Assigned task – Look through the entries below and show every line containing the word "height".

Information Block Start

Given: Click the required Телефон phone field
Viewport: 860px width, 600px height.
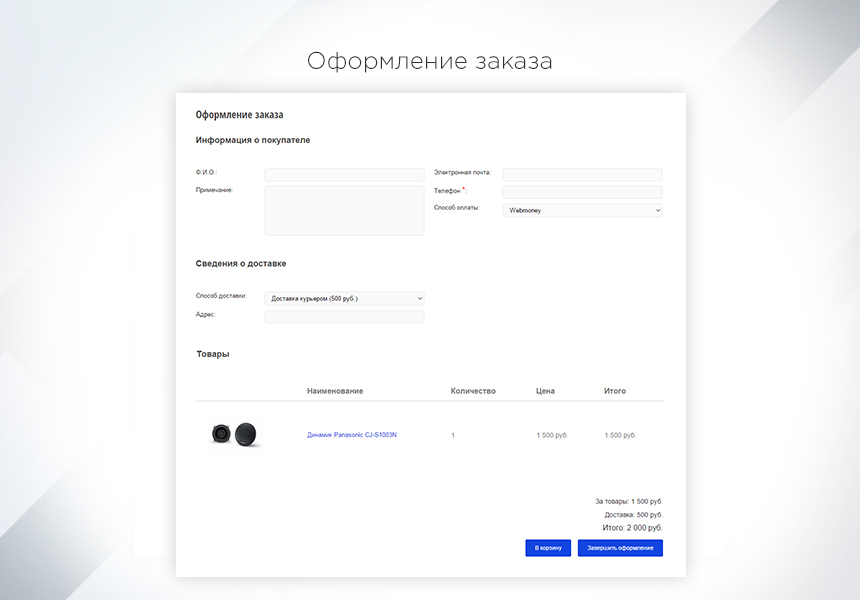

Information Block End
Information Block Start

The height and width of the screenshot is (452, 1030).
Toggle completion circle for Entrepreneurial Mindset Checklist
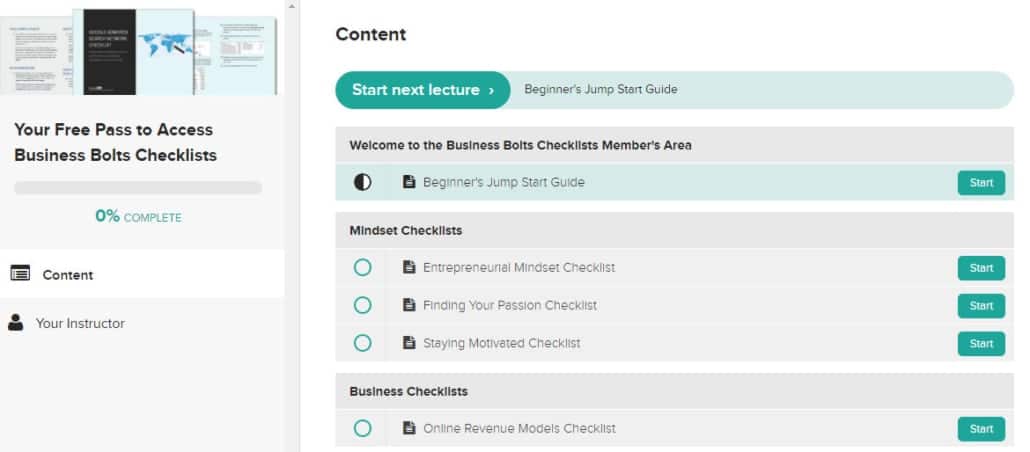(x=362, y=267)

Information Block End

Written solution –
Viewport: 860px width, 600px height.
The height and width of the screenshot is (452, 1030).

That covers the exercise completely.